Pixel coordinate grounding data
---+---

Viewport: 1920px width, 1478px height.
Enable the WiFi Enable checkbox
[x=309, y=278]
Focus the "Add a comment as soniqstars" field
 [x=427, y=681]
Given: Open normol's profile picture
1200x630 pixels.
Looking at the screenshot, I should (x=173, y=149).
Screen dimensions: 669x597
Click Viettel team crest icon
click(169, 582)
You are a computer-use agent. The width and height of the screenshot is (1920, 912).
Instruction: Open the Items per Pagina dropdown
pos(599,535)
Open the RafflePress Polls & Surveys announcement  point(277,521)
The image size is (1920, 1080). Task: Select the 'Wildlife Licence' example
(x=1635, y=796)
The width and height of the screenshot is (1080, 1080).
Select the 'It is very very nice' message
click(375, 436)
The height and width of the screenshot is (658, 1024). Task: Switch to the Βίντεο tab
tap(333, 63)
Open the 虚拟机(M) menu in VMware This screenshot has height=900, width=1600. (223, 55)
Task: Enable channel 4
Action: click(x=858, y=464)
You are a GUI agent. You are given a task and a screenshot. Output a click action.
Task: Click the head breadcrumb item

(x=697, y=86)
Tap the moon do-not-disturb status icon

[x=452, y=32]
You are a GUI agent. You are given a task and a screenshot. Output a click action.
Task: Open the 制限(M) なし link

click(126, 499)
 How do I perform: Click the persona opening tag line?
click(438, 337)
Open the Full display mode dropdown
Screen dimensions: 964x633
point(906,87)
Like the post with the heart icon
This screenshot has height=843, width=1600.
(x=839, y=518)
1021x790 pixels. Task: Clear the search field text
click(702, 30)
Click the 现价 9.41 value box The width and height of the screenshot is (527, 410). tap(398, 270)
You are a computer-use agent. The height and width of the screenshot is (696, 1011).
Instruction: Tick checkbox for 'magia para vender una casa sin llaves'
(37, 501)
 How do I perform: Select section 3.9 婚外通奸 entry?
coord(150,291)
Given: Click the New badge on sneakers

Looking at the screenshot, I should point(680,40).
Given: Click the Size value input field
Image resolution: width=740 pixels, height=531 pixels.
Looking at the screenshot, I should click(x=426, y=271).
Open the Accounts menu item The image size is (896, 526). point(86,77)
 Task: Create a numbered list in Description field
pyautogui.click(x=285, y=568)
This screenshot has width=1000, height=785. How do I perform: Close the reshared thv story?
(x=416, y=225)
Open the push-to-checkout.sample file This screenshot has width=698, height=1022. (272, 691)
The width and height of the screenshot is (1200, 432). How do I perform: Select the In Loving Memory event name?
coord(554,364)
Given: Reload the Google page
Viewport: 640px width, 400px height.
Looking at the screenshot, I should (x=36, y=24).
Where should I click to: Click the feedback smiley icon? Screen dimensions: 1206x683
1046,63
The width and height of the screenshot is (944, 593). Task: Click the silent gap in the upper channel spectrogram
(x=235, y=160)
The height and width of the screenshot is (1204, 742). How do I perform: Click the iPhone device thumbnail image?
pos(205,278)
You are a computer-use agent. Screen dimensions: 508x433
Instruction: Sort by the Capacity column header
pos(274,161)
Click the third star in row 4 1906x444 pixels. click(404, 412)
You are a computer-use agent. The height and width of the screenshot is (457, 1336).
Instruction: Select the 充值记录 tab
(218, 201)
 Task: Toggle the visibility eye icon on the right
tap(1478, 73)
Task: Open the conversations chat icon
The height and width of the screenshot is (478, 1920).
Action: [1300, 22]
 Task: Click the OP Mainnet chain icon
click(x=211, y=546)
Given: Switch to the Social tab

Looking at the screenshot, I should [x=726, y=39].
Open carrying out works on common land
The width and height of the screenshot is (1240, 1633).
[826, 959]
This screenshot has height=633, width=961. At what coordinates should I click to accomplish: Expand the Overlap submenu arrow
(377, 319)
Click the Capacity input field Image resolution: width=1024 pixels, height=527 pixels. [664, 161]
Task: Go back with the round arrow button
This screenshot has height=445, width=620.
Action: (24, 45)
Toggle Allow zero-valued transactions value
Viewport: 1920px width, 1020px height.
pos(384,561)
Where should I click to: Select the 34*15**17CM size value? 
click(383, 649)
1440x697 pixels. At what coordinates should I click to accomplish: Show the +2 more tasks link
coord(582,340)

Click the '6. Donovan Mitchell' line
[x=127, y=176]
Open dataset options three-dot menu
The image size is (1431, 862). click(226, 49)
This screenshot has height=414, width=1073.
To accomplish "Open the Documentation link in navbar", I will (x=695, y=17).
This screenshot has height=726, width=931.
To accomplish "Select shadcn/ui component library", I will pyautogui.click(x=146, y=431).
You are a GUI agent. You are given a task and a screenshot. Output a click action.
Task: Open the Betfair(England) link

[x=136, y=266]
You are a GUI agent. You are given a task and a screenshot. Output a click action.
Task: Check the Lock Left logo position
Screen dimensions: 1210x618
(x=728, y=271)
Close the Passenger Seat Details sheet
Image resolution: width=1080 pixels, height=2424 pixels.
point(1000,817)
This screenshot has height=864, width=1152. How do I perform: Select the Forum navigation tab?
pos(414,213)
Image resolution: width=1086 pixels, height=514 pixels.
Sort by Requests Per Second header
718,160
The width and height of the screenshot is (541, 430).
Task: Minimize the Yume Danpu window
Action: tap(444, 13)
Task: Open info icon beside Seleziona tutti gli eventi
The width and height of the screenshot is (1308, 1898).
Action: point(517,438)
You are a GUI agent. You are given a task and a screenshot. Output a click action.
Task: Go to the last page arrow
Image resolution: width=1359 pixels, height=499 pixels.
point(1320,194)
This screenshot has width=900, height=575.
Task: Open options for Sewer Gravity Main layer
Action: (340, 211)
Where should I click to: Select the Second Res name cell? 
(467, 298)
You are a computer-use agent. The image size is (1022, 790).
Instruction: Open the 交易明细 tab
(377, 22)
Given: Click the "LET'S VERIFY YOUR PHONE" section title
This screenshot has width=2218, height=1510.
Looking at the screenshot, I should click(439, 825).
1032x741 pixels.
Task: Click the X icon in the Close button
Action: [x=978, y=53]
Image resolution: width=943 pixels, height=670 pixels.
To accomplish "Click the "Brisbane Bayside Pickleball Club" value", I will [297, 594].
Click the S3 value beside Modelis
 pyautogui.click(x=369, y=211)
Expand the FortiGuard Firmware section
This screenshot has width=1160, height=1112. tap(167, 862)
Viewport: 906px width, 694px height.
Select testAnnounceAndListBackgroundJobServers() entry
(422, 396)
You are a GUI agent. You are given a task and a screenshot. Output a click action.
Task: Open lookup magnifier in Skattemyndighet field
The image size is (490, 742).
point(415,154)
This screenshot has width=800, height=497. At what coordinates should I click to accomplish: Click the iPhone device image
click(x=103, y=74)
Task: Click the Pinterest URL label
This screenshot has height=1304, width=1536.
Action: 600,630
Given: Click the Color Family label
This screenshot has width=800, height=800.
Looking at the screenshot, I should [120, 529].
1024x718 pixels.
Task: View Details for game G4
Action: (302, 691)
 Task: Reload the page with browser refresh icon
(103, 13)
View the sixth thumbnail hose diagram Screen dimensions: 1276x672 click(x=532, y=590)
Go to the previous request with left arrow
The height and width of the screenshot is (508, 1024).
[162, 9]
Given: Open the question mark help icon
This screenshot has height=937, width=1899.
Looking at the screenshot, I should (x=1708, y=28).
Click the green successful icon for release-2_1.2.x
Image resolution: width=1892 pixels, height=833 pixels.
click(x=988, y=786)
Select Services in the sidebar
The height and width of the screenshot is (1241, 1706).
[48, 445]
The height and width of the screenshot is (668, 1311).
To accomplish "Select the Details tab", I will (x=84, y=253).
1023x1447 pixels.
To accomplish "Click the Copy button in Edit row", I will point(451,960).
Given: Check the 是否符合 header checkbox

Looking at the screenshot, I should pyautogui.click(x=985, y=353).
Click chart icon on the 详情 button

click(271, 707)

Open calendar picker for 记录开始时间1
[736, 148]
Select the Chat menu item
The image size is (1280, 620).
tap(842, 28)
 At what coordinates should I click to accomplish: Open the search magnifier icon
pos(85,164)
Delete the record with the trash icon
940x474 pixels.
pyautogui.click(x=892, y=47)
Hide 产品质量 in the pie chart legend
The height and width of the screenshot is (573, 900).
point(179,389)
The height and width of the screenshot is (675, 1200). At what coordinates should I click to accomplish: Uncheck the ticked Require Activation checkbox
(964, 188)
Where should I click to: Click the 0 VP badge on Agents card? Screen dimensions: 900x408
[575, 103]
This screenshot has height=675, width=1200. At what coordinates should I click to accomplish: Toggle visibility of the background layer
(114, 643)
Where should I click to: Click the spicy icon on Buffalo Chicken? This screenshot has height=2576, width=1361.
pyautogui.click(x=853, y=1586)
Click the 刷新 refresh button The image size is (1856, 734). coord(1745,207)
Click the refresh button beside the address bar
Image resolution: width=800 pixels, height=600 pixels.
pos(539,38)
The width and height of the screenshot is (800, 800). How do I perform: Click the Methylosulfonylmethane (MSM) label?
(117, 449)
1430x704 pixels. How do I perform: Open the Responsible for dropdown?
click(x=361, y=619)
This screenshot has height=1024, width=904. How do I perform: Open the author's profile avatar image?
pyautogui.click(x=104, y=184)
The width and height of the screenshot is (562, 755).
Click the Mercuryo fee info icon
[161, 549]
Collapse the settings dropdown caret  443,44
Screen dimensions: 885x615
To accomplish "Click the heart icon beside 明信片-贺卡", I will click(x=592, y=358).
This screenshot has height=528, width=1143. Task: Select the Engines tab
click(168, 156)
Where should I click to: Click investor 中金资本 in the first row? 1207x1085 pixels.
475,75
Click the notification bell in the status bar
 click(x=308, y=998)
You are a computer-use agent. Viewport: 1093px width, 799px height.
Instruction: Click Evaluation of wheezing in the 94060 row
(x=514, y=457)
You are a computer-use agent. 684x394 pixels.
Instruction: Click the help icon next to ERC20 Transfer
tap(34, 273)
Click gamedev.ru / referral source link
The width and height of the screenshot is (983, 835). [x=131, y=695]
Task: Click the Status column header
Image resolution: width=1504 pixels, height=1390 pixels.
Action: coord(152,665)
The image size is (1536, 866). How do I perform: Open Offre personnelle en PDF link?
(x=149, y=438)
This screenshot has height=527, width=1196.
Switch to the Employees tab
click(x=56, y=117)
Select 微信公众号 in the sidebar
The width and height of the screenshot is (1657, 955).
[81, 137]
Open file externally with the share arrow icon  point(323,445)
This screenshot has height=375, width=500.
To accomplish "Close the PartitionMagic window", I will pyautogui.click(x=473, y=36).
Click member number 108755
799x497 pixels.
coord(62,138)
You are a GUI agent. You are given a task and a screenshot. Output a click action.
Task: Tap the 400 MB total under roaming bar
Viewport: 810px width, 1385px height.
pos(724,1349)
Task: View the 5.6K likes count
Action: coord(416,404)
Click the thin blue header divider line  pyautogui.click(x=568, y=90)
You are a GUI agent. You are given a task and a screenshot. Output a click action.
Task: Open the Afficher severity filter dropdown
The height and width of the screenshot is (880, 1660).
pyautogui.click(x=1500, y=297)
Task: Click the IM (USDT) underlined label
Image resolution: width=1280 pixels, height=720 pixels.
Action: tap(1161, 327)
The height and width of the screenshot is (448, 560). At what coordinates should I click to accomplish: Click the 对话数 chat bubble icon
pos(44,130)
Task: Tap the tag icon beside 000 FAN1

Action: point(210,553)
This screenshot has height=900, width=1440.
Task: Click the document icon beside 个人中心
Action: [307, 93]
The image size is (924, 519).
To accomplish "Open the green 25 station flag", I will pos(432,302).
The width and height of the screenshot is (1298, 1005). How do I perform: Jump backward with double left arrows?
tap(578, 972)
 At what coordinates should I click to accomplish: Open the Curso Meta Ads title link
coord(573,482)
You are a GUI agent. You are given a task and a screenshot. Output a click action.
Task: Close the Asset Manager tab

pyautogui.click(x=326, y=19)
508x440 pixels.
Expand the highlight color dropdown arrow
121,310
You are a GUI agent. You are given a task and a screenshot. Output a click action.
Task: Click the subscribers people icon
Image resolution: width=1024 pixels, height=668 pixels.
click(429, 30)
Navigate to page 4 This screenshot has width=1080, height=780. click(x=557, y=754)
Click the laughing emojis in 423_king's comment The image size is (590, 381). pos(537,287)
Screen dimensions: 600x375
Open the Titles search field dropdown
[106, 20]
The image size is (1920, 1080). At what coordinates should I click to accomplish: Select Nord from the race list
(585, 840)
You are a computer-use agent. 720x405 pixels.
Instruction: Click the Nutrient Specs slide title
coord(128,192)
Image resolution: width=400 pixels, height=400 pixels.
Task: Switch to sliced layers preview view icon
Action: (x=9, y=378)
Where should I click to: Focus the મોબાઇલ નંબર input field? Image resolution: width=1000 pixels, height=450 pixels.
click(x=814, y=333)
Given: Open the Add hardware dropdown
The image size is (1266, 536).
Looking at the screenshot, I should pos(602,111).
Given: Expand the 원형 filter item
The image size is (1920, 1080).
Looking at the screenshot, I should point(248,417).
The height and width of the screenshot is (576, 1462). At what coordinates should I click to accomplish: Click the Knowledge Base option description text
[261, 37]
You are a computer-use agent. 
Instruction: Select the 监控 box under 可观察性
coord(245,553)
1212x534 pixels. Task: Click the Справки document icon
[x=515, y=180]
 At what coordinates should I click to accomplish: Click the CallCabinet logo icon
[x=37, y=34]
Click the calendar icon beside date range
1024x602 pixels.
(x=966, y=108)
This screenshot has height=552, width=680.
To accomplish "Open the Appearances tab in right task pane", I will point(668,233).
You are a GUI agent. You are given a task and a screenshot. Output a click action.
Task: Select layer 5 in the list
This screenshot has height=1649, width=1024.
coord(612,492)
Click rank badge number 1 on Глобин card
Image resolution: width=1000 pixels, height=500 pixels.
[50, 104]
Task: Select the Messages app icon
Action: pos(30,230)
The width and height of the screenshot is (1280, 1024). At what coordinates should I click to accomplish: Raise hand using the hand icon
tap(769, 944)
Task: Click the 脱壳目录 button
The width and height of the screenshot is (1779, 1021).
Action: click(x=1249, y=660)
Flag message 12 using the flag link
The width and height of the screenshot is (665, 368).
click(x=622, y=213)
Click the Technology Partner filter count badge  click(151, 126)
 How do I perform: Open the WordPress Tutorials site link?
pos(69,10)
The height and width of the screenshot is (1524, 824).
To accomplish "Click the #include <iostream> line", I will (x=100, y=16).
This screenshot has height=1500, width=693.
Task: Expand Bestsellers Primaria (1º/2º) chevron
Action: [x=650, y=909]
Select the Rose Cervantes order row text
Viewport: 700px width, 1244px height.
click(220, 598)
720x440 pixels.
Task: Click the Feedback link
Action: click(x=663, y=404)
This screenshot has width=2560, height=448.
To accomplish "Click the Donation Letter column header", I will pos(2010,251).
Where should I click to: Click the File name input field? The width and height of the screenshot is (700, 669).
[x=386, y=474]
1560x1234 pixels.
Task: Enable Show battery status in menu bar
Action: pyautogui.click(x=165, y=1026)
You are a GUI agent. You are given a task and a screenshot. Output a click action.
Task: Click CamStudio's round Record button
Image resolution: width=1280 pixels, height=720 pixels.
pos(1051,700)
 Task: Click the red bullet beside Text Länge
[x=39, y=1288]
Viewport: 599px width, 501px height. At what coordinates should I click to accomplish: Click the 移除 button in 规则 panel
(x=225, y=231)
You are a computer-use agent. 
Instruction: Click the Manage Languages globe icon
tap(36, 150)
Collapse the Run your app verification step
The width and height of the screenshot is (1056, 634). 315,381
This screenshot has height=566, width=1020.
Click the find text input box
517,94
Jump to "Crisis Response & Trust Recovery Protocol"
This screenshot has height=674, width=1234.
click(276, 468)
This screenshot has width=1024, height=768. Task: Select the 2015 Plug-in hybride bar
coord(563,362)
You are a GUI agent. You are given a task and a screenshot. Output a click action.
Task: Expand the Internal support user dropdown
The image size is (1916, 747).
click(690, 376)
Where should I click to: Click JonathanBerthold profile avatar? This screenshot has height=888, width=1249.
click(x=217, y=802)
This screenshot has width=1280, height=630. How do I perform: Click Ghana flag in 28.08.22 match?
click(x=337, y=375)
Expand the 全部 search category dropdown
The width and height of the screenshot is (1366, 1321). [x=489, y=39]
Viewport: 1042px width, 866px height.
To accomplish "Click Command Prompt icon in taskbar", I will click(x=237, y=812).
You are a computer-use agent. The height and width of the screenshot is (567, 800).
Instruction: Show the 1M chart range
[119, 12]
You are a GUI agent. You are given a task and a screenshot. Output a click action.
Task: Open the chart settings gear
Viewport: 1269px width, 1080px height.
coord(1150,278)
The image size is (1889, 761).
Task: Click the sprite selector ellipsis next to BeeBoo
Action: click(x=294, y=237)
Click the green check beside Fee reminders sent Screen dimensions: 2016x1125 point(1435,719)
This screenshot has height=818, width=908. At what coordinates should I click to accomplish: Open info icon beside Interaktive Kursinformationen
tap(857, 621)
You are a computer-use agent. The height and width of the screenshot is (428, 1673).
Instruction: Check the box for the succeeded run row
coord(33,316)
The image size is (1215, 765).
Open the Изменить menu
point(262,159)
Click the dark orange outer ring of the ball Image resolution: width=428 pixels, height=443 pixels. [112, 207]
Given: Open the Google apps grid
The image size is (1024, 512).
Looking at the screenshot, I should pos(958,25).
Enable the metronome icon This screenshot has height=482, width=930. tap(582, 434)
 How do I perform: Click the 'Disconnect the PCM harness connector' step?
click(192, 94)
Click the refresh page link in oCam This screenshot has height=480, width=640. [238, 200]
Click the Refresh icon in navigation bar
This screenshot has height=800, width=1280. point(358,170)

---+---

* ASSIGNMENT: Take the entries above and return only the lines from the one with "Given: Click the Color Family label" to the one with "Given: Open the question mark help icon", both included, unchanged.

* ANSWER FOR THIS EXERCISE:
Given: Click the Color Family label
This screenshot has width=800, height=800.
Looking at the screenshot, I should [120, 529].
1024x718 pixels.
Task: View Details for game G4
Action: (302, 691)
 Task: Reload the page with browser refresh icon
(103, 13)
View the sixth thumbnail hose diagram Screen dimensions: 1276x672 click(x=532, y=590)
Go to the previous request with left arrow
The height and width of the screenshot is (508, 1024).
[162, 9]
Given: Open the question mark help icon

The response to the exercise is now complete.